BEGIN

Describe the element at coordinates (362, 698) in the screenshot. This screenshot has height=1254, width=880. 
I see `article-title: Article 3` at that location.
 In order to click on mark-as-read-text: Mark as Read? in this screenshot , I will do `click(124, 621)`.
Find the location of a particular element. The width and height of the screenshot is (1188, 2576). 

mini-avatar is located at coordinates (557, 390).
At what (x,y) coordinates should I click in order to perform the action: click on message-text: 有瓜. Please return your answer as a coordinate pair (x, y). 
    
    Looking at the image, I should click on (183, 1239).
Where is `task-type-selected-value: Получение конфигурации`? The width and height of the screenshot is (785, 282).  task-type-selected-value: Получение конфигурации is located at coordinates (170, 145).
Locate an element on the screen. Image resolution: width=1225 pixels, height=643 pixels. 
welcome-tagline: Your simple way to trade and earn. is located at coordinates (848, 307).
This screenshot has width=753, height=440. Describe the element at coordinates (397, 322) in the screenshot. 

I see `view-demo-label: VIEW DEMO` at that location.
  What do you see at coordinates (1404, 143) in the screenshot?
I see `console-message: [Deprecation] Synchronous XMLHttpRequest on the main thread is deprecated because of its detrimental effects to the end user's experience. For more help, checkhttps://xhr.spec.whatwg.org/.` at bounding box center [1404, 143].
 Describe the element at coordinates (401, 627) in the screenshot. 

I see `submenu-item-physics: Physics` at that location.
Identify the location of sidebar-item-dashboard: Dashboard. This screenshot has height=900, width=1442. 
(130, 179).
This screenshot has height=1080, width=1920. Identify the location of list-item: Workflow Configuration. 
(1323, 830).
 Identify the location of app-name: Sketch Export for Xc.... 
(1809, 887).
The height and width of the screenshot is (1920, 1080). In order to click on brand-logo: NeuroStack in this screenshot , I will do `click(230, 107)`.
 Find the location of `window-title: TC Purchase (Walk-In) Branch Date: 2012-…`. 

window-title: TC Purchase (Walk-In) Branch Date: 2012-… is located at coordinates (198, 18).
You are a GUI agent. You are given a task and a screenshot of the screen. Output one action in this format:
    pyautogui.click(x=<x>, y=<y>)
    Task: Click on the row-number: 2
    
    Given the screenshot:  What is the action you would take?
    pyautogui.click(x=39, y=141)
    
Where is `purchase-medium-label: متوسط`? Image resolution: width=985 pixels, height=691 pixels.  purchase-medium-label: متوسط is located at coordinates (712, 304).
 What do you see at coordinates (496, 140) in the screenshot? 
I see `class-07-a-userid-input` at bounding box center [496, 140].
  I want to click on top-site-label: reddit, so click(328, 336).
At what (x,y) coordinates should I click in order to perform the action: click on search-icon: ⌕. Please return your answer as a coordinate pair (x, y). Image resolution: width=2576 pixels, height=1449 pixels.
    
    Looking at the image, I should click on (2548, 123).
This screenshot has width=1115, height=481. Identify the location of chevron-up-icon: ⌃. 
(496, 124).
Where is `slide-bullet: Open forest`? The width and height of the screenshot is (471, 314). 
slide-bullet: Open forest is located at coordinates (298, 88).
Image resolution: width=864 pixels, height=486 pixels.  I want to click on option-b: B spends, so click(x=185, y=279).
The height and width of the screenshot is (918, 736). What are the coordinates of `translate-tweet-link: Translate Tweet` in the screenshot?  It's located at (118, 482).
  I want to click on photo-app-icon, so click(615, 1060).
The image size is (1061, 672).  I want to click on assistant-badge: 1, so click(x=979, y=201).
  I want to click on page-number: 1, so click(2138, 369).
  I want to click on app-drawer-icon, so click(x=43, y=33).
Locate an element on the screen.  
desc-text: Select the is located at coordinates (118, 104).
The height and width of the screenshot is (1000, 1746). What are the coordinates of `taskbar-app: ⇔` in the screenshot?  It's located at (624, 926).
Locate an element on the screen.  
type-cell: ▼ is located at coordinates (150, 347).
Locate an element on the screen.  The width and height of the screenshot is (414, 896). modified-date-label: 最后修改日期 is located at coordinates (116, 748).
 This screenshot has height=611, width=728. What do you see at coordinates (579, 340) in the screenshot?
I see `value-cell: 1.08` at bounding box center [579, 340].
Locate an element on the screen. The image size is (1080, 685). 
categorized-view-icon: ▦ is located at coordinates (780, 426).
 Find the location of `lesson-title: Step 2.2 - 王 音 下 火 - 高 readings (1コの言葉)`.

END

### Your assignment
Can you retype the records from the line with "Describe the element at coordinates (401, 627)" to the line with "window-title: TC Purchase (Walk-In) Branch Date: 2012-… is" exactly as they appear?

### Output for this exercise
 Describe the element at coordinates (401, 627) in the screenshot. 

I see `submenu-item-physics: Physics` at that location.
Identify the location of sidebar-item-dashboard: Dashboard. This screenshot has height=900, width=1442. 
(130, 179).
This screenshot has height=1080, width=1920. Identify the location of list-item: Workflow Configuration. 
(1323, 830).
 Identify the location of app-name: Sketch Export for Xc.... 
(1809, 887).
The height and width of the screenshot is (1920, 1080). In order to click on brand-logo: NeuroStack in this screenshot , I will do `click(230, 107)`.
 Find the location of `window-title: TC Purchase (Walk-In) Branch Date: 2012-…`. 

window-title: TC Purchase (Walk-In) Branch Date: 2012-… is located at coordinates (198, 18).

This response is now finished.